IV. — Un chien appartenant à M. H… souffrait d’un rhumatisme dans une patte. Pour le soulager, j’ordonnais chaque soir l’application d’un liniment. Après le premier pansement, le chien, trouvant le remède efficace, se couchait sur le côté afin de se faire soigner; or, un soir, on s’aperçut que la fiole de liniment était épuisée, le chien voyant qu’on ne s’occupait pas de lui, témoigna si clairement son désir que son maître finit par prendre la fiole vide et frotta la patte de l’animal comme il avait l’habitude de le faire. Cela satisfit le chien qui s’endormit très content.

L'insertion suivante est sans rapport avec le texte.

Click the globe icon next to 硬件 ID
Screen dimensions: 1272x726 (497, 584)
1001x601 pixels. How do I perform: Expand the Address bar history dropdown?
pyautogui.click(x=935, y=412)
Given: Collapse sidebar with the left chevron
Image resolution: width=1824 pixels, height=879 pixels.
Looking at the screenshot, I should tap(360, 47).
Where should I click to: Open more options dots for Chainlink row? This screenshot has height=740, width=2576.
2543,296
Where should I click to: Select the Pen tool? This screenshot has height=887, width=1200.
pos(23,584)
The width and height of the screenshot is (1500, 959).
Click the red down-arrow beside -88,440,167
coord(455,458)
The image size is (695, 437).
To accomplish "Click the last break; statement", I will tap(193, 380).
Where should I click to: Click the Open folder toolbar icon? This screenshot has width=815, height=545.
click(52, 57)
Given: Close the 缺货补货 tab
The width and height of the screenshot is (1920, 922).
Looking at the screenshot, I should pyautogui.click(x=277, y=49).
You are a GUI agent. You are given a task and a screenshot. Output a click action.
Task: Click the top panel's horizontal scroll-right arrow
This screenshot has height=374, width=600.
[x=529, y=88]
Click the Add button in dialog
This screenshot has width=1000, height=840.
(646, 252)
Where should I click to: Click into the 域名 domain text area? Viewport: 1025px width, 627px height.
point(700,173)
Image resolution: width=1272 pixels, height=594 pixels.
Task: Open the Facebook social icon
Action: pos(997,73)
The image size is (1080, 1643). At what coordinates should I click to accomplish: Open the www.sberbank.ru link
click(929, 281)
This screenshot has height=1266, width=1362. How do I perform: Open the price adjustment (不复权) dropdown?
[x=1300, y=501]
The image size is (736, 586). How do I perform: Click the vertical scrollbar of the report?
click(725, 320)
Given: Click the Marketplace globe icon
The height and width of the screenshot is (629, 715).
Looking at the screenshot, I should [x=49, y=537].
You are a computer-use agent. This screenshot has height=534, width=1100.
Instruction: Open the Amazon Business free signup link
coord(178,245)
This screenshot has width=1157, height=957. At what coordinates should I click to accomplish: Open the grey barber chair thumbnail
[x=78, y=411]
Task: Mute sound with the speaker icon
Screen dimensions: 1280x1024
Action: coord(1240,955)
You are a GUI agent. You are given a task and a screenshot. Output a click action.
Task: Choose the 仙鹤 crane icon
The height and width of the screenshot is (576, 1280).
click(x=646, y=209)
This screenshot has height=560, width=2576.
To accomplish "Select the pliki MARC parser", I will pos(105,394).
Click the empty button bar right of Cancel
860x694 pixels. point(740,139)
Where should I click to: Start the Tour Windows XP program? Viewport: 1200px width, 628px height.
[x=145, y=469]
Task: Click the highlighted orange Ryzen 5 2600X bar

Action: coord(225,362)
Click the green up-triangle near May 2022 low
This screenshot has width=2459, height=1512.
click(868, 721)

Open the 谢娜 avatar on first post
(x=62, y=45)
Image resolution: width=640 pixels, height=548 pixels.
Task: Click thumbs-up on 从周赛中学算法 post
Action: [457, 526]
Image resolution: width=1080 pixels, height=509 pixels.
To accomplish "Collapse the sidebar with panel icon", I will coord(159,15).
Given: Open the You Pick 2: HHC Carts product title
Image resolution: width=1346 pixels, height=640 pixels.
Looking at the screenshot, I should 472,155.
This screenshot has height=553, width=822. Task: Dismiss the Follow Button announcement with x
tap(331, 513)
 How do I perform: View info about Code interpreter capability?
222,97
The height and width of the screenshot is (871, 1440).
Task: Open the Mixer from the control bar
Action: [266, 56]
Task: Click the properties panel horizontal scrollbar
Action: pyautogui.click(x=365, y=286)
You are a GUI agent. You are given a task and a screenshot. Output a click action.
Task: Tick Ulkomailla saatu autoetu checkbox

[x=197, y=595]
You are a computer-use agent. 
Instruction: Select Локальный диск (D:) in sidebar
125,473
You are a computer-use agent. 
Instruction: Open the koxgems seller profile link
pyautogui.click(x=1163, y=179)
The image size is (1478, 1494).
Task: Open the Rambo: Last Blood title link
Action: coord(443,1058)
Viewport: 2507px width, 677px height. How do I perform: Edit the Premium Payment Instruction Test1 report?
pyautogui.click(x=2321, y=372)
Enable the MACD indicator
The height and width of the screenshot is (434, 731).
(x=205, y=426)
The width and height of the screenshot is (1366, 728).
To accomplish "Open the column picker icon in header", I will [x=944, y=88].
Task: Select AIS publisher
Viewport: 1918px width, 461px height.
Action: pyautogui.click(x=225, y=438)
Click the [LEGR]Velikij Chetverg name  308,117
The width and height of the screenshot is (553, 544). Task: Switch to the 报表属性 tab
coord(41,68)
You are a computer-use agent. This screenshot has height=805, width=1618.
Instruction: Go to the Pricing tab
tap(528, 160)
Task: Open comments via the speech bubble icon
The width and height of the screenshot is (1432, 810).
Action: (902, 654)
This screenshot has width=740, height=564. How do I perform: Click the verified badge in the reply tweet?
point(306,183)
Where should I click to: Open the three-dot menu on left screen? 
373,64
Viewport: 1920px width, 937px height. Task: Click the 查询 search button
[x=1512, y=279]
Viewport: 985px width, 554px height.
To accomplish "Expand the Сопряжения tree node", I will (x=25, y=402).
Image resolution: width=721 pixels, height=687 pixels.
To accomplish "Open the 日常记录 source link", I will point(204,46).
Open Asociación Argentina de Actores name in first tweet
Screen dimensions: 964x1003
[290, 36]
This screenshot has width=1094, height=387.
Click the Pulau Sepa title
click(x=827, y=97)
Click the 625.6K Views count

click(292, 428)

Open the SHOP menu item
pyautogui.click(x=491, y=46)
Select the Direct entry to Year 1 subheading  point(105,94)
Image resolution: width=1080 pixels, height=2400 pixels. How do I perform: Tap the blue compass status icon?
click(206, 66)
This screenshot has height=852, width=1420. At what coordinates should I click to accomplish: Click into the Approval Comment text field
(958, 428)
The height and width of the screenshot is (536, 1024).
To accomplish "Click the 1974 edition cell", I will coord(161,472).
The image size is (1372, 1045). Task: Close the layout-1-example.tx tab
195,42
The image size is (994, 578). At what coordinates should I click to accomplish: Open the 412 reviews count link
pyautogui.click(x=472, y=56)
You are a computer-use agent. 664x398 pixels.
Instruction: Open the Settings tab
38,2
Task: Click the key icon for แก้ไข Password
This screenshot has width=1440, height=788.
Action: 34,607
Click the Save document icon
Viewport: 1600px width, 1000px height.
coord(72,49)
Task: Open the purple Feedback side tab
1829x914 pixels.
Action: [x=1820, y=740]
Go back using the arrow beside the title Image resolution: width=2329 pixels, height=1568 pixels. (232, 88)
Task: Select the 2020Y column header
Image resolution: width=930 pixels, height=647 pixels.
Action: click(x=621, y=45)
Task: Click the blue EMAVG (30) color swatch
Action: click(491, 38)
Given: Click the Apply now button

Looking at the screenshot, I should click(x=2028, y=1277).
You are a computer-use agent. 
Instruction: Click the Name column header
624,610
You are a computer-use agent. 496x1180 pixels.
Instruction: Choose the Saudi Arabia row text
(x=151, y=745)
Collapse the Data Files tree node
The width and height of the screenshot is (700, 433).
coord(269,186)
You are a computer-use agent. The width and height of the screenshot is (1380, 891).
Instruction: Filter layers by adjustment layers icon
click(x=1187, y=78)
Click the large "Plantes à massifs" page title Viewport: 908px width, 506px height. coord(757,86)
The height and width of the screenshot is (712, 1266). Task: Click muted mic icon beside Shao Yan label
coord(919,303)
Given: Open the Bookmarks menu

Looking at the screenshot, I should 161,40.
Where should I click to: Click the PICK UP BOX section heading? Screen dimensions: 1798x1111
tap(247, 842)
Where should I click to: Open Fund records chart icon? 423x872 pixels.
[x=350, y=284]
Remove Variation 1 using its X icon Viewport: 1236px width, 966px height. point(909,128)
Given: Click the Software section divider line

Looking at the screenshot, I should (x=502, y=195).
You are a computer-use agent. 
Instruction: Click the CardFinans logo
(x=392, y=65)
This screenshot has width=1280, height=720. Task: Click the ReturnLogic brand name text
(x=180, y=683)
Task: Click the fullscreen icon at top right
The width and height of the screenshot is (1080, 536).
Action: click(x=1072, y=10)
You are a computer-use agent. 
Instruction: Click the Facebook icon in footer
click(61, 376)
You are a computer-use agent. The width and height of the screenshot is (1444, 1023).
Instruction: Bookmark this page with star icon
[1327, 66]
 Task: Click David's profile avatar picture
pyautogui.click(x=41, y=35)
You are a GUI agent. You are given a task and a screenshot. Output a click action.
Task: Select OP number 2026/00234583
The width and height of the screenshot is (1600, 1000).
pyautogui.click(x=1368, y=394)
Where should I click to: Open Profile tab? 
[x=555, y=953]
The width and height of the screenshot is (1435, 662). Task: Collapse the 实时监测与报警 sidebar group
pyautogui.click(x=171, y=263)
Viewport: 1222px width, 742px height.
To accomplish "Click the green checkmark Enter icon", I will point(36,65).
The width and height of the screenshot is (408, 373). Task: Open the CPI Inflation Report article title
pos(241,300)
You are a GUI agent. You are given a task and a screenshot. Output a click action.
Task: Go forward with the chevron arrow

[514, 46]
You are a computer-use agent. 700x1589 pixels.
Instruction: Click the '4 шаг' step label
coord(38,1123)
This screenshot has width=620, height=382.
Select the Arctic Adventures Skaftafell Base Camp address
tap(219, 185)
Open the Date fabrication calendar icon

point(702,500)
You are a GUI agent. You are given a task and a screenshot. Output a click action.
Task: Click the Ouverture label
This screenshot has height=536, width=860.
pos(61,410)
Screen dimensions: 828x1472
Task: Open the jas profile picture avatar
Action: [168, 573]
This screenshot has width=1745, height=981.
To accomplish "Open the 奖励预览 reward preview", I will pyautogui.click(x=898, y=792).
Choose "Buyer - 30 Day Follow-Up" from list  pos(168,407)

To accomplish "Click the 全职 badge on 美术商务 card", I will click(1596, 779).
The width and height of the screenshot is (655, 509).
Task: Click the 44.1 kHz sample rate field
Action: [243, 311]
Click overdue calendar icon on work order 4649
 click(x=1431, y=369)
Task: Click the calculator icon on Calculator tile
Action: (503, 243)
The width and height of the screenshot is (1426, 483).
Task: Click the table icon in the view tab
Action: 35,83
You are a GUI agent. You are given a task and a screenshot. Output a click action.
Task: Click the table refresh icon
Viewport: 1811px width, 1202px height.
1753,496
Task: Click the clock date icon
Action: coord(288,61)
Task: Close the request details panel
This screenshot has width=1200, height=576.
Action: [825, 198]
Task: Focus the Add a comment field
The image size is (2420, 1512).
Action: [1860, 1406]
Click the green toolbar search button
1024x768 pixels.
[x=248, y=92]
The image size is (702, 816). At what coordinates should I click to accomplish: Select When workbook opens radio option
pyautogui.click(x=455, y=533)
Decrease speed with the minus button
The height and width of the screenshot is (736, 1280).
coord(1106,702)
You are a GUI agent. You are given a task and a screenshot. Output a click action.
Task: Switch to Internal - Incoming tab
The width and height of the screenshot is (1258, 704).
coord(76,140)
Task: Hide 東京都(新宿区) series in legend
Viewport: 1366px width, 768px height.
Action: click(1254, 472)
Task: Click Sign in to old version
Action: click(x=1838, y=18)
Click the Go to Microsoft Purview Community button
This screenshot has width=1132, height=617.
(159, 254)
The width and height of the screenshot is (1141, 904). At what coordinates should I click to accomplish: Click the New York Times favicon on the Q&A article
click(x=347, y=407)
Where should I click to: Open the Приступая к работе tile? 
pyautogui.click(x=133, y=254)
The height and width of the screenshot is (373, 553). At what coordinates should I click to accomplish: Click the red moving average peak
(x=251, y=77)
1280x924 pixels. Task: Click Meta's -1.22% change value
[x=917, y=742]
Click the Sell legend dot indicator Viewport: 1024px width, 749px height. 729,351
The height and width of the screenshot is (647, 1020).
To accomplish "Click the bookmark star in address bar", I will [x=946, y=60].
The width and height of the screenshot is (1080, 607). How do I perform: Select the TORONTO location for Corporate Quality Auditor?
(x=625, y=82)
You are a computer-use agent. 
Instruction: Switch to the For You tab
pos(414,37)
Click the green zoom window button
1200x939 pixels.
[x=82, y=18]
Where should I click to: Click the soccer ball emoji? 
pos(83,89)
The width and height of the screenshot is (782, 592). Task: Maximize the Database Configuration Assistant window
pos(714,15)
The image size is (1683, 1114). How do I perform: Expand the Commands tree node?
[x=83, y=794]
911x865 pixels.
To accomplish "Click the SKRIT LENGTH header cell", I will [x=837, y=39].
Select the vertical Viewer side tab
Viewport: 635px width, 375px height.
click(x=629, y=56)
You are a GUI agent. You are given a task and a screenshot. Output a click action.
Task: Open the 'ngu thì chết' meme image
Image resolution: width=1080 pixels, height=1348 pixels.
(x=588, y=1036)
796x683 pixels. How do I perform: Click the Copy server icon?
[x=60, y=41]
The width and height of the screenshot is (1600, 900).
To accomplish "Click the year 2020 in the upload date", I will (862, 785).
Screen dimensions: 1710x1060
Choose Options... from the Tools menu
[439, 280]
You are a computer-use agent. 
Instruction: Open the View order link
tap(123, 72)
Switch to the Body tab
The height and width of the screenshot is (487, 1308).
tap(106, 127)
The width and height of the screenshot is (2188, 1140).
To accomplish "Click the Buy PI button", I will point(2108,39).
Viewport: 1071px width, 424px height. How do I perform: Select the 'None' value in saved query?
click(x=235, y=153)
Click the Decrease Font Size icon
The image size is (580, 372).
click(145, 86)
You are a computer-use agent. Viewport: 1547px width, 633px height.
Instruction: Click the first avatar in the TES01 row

V. — Pendant plusieurs années, j’ai possédé un énorme terre-neuve qui répondait au nom de Friend (ami); voici un de ses actes. J’habitais le collège et, comme les portes donnaient sur des bâtiments de servitude, j’avais pris l’habitude d’examiner chaque soir si elles étaient bien fermées. Pendant que j’accomplissais la fonction que je m’étais imposée, le chien me suivait gravement; puis, lorsque la grande porte fut fermée, je caressais la tête du chien qui me regardait avec intelligence comme pour me dire qu’il gardait la maison et se couchait sur le paillasson d’entrée. Je m’absentai une fois. Quelle ne fut pas l’étonnement des professeurs qui virent, à l’heure du coucher, le chien marcher gravement de porte en porte comme pour en examiner la fermeture, puis aller dans chaque chambre examiner soigneusement les meubles, se traîner sous les lits, puis aller se coucher. Chaque fois que j’étais absent, il ne négligea jamais cette précaution. […]

De tels faits prouvent à mon avis que les chiens ont, pour les guider, une faculté plus haute que leur seul instinct et je ne vois aucun bon motif pour dénier à cet animal cette attribution dont l’homme est si fier : la raison.

X…

 

La Nature (Paris), tome 25 (1885), p. 214s.